# Dataset records
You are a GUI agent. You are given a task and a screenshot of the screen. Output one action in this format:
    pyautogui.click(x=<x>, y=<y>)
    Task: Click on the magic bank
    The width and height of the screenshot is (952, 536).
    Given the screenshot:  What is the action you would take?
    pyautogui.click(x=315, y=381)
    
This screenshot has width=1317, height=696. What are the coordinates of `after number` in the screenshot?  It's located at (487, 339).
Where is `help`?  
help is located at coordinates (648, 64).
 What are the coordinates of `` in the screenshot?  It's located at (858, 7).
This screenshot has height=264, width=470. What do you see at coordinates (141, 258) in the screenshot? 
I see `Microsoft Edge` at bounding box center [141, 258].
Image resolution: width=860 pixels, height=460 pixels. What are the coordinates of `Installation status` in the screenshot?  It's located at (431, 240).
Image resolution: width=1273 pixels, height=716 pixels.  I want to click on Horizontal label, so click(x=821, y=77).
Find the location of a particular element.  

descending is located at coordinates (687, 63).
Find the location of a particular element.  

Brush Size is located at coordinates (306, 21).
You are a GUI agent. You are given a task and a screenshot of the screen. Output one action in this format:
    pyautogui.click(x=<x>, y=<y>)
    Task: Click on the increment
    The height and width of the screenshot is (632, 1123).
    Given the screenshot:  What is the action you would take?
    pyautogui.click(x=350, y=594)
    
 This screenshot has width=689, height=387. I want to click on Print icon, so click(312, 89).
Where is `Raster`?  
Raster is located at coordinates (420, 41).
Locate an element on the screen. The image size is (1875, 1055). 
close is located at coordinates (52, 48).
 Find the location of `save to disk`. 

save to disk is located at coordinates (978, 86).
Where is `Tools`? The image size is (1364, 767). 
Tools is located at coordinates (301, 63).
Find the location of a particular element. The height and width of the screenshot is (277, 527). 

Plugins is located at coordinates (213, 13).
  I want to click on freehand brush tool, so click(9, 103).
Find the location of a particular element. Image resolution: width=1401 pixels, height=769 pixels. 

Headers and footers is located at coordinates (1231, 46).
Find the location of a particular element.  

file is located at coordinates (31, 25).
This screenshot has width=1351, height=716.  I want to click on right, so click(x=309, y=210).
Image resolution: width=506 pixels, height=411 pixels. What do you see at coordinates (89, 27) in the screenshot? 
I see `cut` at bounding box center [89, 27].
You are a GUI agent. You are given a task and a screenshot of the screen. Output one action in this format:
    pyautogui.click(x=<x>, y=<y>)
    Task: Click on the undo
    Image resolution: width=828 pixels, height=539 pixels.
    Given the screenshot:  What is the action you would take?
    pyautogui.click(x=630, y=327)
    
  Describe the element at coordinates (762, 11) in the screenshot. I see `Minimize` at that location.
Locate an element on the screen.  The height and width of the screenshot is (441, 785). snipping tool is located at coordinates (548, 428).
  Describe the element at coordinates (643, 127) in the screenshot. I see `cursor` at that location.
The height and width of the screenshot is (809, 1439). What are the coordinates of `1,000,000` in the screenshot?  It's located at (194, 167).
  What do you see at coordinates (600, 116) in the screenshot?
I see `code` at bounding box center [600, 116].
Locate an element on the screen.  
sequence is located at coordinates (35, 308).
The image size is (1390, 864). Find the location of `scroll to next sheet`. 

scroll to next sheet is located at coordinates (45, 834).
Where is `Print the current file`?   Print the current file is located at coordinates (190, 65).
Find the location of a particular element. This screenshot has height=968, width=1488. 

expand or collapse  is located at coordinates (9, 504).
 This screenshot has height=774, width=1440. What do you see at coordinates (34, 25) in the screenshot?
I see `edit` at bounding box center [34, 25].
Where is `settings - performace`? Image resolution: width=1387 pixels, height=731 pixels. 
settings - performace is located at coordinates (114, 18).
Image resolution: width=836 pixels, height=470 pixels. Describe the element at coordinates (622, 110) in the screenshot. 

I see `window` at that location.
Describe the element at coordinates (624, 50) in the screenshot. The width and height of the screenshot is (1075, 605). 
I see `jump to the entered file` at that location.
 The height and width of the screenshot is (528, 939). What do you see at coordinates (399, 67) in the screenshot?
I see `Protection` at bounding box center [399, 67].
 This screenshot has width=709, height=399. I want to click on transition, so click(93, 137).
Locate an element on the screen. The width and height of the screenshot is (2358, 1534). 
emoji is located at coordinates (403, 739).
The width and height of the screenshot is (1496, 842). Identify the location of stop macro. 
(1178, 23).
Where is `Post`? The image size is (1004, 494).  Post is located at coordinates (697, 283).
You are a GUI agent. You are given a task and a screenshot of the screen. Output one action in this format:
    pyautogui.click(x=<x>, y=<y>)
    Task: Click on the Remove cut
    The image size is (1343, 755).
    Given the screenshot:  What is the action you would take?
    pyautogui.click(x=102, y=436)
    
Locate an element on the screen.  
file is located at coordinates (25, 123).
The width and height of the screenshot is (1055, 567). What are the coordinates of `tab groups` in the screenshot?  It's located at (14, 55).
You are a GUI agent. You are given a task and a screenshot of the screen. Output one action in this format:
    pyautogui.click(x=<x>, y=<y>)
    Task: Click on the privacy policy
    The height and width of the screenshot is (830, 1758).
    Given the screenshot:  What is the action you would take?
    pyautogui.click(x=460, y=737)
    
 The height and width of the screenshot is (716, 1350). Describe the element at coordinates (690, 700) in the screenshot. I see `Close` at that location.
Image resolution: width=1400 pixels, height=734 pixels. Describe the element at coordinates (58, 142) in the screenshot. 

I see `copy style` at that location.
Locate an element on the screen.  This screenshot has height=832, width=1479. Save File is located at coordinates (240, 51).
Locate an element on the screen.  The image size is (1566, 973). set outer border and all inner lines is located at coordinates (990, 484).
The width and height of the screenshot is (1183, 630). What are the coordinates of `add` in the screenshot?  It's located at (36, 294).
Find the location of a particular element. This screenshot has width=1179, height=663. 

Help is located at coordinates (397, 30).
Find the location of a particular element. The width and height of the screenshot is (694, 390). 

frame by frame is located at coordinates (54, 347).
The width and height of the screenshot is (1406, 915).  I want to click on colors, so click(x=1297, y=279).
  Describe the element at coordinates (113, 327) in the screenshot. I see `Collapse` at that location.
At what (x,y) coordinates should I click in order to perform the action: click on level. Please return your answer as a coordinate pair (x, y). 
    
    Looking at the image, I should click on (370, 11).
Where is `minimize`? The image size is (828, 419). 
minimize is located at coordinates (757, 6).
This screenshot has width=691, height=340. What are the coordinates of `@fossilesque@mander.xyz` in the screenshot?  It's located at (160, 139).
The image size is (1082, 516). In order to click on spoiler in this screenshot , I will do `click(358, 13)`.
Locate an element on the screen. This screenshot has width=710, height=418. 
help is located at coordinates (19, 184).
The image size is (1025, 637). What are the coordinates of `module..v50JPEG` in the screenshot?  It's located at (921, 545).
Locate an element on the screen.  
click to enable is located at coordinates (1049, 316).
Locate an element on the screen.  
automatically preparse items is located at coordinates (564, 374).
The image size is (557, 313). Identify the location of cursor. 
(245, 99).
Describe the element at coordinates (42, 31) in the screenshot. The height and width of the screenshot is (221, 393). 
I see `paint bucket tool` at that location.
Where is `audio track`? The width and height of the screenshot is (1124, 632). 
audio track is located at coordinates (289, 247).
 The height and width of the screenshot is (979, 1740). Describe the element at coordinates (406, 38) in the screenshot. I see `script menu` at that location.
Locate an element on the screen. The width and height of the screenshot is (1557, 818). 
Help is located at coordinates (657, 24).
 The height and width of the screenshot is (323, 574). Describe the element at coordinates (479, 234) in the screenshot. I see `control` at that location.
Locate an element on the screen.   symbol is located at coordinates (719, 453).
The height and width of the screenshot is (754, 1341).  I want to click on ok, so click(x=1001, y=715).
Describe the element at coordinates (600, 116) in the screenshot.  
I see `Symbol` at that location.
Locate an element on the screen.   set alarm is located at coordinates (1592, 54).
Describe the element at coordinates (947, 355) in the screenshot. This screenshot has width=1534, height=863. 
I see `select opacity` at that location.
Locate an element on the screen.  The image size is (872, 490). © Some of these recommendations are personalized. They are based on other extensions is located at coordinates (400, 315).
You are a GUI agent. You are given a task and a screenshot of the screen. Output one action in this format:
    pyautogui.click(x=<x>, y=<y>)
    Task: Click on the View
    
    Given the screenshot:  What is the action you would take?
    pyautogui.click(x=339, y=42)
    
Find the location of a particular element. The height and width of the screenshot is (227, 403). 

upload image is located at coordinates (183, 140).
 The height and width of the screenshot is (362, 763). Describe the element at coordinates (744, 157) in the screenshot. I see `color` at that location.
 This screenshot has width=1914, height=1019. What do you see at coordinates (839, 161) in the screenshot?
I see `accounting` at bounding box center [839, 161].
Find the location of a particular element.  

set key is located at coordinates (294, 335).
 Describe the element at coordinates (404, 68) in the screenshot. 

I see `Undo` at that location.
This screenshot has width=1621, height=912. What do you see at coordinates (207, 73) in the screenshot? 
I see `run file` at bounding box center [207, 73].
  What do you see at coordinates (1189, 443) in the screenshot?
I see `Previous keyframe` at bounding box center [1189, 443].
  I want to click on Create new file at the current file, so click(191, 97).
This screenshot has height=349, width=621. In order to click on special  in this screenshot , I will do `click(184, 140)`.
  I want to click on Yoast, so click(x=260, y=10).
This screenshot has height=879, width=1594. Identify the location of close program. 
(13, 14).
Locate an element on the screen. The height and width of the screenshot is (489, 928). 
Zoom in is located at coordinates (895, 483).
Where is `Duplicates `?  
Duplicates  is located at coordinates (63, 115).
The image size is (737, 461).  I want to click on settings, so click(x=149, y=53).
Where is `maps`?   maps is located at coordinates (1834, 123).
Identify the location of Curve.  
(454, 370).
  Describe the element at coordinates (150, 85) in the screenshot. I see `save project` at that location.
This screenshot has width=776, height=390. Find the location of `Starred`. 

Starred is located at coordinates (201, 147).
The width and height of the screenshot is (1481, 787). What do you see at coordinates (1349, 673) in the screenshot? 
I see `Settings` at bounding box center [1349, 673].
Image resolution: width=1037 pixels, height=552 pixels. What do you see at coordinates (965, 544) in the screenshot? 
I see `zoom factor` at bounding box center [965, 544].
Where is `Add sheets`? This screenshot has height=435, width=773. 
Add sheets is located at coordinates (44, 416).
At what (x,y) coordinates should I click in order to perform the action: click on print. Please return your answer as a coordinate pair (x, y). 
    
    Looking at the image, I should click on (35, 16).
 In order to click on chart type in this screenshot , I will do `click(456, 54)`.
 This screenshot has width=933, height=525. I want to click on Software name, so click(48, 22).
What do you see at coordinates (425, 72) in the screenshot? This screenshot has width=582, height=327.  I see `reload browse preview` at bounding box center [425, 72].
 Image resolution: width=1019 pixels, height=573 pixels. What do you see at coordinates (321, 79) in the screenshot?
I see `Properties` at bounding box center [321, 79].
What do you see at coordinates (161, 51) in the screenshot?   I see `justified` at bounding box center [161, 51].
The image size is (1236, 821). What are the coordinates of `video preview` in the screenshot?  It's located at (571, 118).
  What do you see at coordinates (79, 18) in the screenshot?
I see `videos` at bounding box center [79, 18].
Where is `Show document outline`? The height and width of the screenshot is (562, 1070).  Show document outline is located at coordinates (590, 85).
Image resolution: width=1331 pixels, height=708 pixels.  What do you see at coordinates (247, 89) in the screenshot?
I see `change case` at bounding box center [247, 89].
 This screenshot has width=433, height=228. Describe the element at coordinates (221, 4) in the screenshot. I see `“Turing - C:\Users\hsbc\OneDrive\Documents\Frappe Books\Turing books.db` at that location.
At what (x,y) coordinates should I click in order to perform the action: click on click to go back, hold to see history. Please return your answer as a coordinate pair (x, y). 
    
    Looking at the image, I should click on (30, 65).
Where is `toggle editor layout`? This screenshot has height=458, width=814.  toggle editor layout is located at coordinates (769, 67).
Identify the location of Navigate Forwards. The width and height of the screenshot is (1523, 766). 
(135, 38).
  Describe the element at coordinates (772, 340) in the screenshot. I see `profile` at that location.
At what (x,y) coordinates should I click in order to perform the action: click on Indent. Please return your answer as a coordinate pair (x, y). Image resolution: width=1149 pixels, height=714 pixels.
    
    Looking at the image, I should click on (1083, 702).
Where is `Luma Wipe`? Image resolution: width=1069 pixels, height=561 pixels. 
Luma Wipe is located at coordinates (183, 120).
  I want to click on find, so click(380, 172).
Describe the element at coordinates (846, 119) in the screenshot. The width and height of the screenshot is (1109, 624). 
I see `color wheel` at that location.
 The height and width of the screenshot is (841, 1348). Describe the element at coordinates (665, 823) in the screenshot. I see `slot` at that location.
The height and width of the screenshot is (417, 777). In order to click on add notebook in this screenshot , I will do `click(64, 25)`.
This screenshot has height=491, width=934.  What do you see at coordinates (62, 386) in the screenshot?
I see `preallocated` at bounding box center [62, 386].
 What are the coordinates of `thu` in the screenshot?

# What you should do
Can you reproduce verbatim the lines from the one containing "I want to click on Yoast, so" through the one containing "coordinates (1834, 123).", including both of those lines?

# Solution to this problem
  I want to click on Yoast, so click(x=260, y=10).
This screenshot has height=879, width=1594. Identify the location of close program. 
(13, 14).
Locate an element on the screen. The height and width of the screenshot is (489, 928). 
Zoom in is located at coordinates (895, 483).
Where is `Duplicates `?  
Duplicates  is located at coordinates (63, 115).
The image size is (737, 461).  I want to click on settings, so click(x=149, y=53).
Where is `maps`?   maps is located at coordinates (1834, 123).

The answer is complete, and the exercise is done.